PROBLEM TO BE SOLVED: To provide the rotor of a vehicle AC generator which can secure cooling performance of a field coil and achieve size reduction and output increase by employing a new core shape. SOLUTION: This rotor 1 of a vehicle AC generator has a Rundel type core which has a cylindrical part 3a with a field coil 2 wound on its outer circumference, yoke parts 3b provided on the end parts in the axial direction of the cylindrical part 3a and a plurality of claw-shaped pole parts 3c, which are extended from the outer circumference of the yoke part 3b in the axial direction and bent so as to surround the field coil 2 and a cooling fan, which is a ventilating means sending cooling air to the outer circumfernential surface of the field coil 2. An outermost diameter D2 of the field coil 2 is larger than a root diameter D1 of the bent part of the claw-shaped pole part 3c. The ratio of the axial direction length A of the field coil 2 in the circumferential direction width of the root part of the claw-shaped pole part 3c is set in the range of 1-1.6.

Description

DETAILED DESCRIPTION OF THE INVENTION

[0001]

BACKGROUND OF THE INVENTION 1. Field of the Invention The present invention relates to a rotor for a vehicle alternator mounted on a passenger car, a truck or the like.

[0002]

2. Description of the Related Art In recent years, in order to increase the electric load of a vehicle safety control device and the like, increase the volume of a vehicle interior such as a recreational vehicle, and improve the cooling capacity of the vehicle interior due to an increase in the window area. Due to the increase in the electric load of blowers and the like, the need for increasing the output of vehicle alternators has been increasing.
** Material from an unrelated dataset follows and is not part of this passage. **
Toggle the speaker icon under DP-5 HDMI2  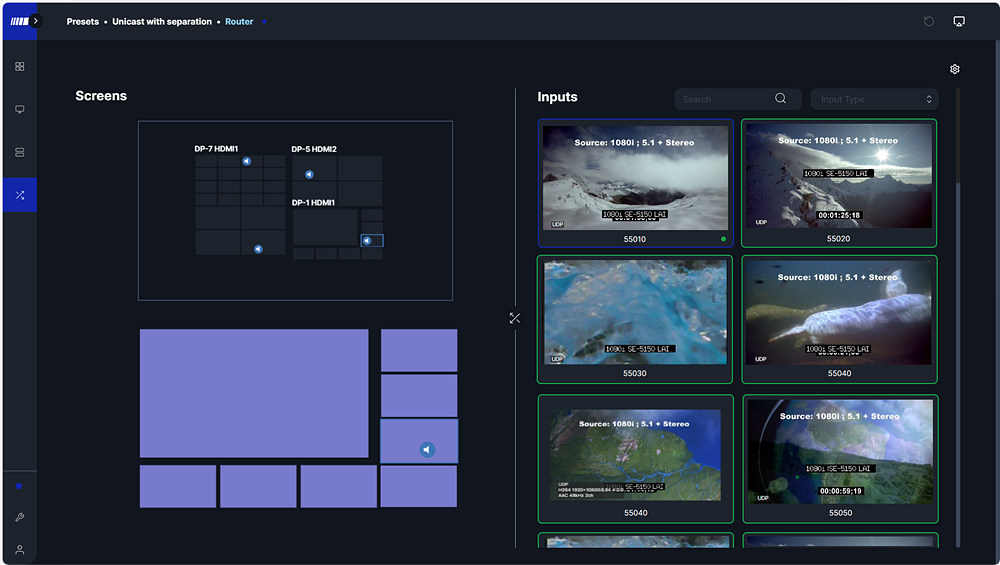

[0003] Generally, an automotive alternator includes a magnetic circuit comprising a rotor composed of a field coil, a rundle-type iron core (hereinafter simply referred to as an "iron core"), and a stator located on the outer periphery thereof. Unit is configured. In order to increase the output of a vehicle alternator, a method of increasing the number of turns of a field coil to increase the magnetomotive force (ampere turn) of a rotor is generally used. In some cases, the outermost diameter of the concentrically wound field coil is set to be larger than the root diameter of the claw-shaped magnetic pole portion of the iron core.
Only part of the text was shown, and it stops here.